> _Saved data entries_

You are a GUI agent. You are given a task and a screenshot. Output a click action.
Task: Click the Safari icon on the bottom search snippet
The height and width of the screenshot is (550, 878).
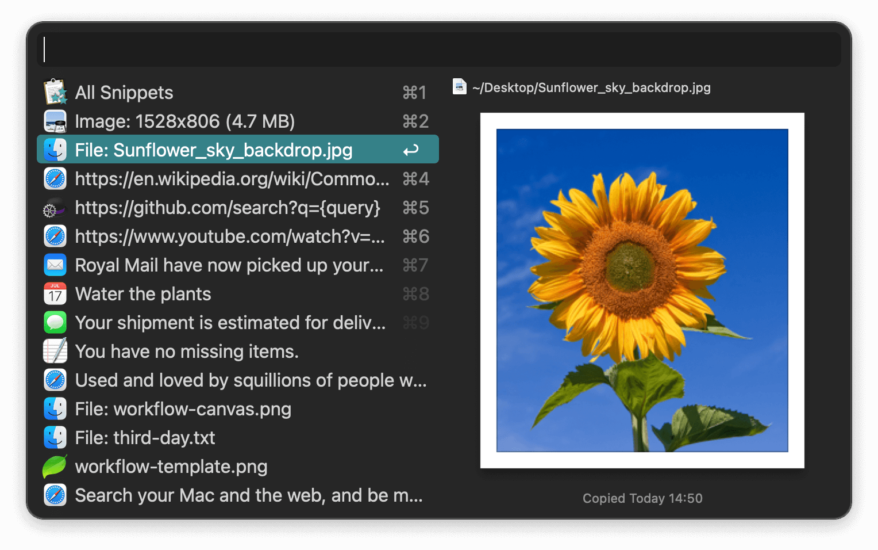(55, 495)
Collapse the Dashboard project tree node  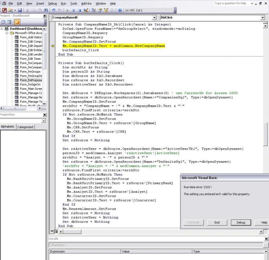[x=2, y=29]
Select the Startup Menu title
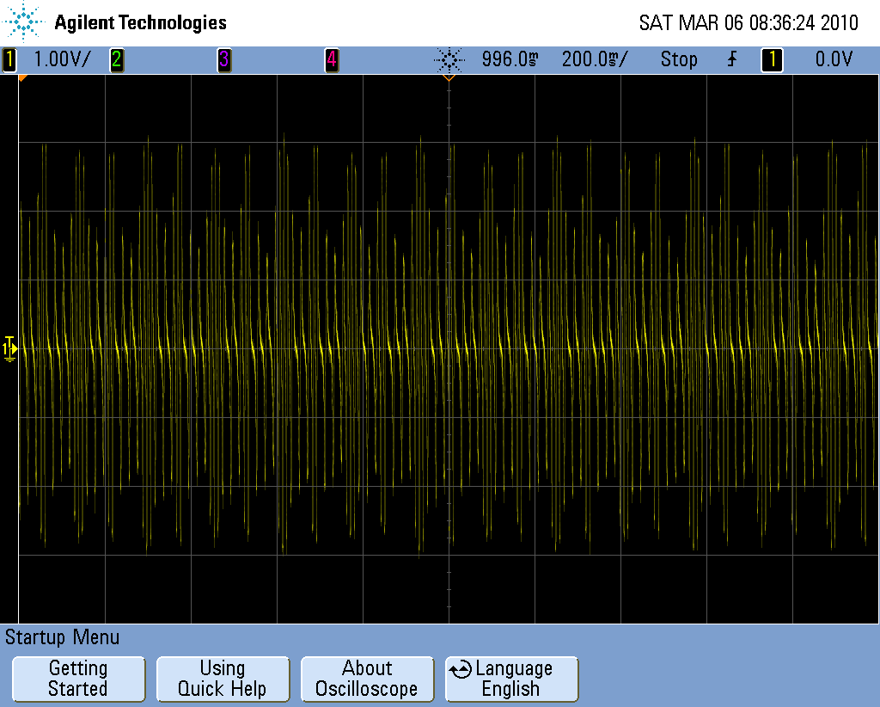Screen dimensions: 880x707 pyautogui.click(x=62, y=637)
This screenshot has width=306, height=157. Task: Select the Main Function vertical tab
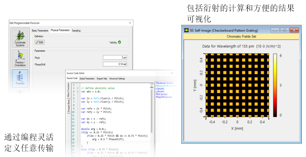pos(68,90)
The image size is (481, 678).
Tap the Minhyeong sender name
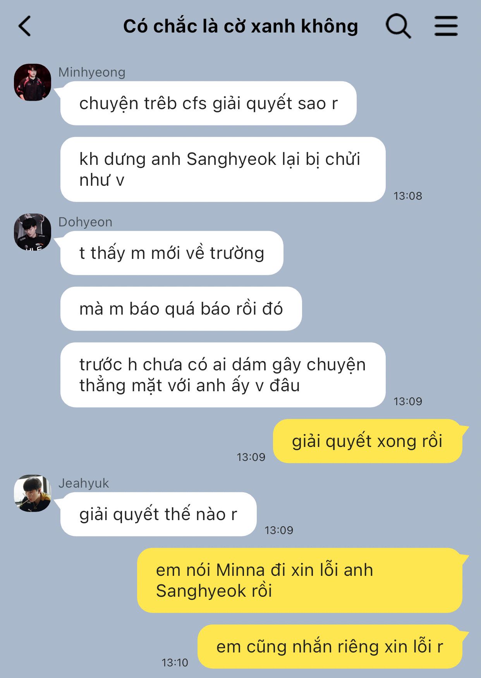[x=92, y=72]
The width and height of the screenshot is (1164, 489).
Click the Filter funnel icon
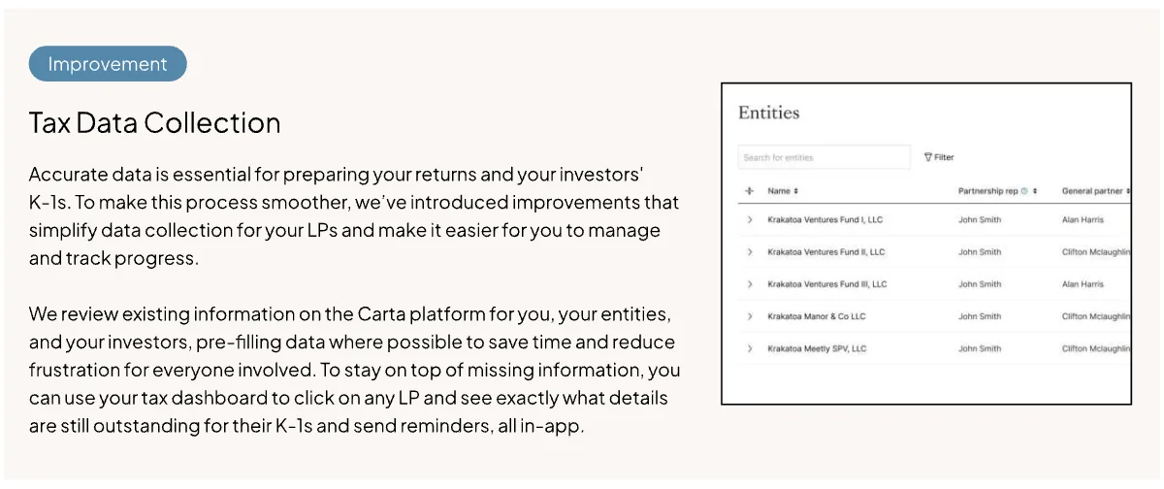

> _Exercise goal_
The final stretch of the data, from the line with "Select the Startup Menu title" through its last line, is to be retyped exactly; pictures are not part of the copy.

> _Answer below_
Select the Startup Menu title
Screen dimensions: 880x707 pyautogui.click(x=62, y=637)
This screenshot has width=306, height=157. Task: Select the Main Function vertical tab
pos(68,90)
The image size is (481, 678).
Tap the Minhyeong sender name
[x=92, y=72]
The width and height of the screenshot is (1164, 489).
Click the Filter funnel icon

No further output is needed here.